1 Without delay : AT ONCE
2 Setting for a Pirates of the Caribbean ride : CAVERN
3 ___ Noah, host of “The Daily Show” : TREVOR
4 Wooed à la Don Giovanni : SERENADED
5 Participated in a bee : QUILTED
6 Low-lying areas : VALES
7 European of the Iron Age : CELT
8 Heavy ankle-high shoe : BROGAN
9 Danger in a uranium mine : RADON
10 Prefix with conscious or catastrophe : ECO-
11 Landon who lost to F.D.R. in 1936 : ALF
12 Surely, informally : DEF
15 Bad artist to re-sign to a record deal : ONE-HIT (WONDER)
17 Thrifty : FRUGAL
20 Quick Draw ___ (Hanna-Barbera character) : MCGRAW
23 Follow : TAIL
24 Blade with a bell guard : EPEE
25 Miraculously effective medicine : (WONDER) DRUG
27 Brother of Moses and Miriam : AARON
30 Loud, as trumpets : ABLARE
31 Sour candy : LEMON DROP
32 Domain of the Queen of Hearts : (WONDER)LAND
33 Subdivision of a subdivision : ACRE
34 “La Vie en Rose” singer : PIAF
36 Raise : PARENT
38 He said “Just because a man lacks the use of his eyes doesn’t mean he lacks vision” : STEVIE (WONDER)
39 Big name in customer satisfaction surveys : JD POWER
41 Stranded during the winter, say : ICED IN
43 Response to “Look!” : I SEE IT!
44 Mother of Calcutta : TERESA
45 Gives some lip : SASSES
47 Havens : ASYLA
48 Have a loan from : OWE TO
50 Three Stooges laugh sound : NYUK!
51 Counselor’s subject : LAW
52 “I love,” to a Latin lover : AMO
53 Like F.D.R.: Abbr. : DEM

10 thoughts on “0605-19 NY Times Crossword 5 Jun 19, Wednesday”

  1. 15:45. Didn’t notice the theme until close to the reveal so I didn’t use it as much as I could have.

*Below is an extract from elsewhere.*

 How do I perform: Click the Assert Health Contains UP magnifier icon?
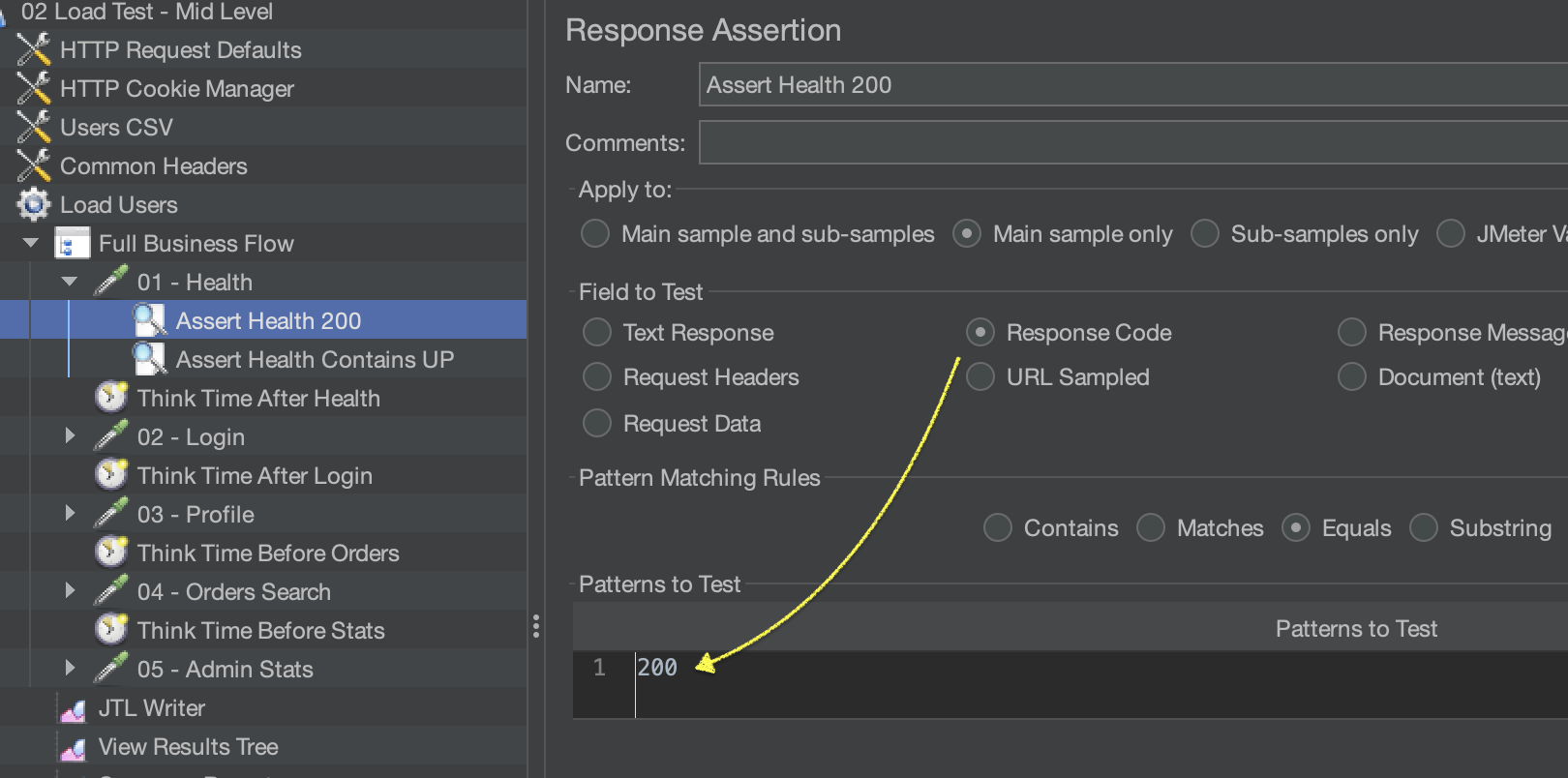point(149,359)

Didn’t know NEVER LET ME GO, and I assumed that was a theme answer simply due to its length. Was searching far and wide as to how it could be a theme. Never assume.

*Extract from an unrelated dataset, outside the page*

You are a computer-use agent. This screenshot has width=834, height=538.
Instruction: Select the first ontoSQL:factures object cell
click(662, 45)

    Never heard of a CRONUT before today either.

    Best –

  2. Clever, almost worthy of a Thursday. Eclectic mention of three of my favorites: Amelie, Quickdraw McGraw, and Edith Piaf.

  3. 16:13, no errors. Agree that the theme was clever. The seven theme answers made some sense during the initial fill, it wasn’t until I got down to SEVEN WONDERS that the theme answers made perfect sense. Seems to me that the term DADA ART would be an oxymoron, the dadaism was part of the anti-art movement.

  4. No errors but it was slow-going all the way. The theme proved to be extremely critical for me to get the final few answers. Not the theme itself—-but the spatial location in the symmetrical grid. I had it down to six and knew that the missing seventh theme word had to mirror the other half of the grid. Specifically, that turned out to be the WONDERLAND answer. I’ve always said that on a tough puzzle, one has to call upon every possible little help they can avail themselves of and, in this case, knowing where the last WONDER had to fit did the trick.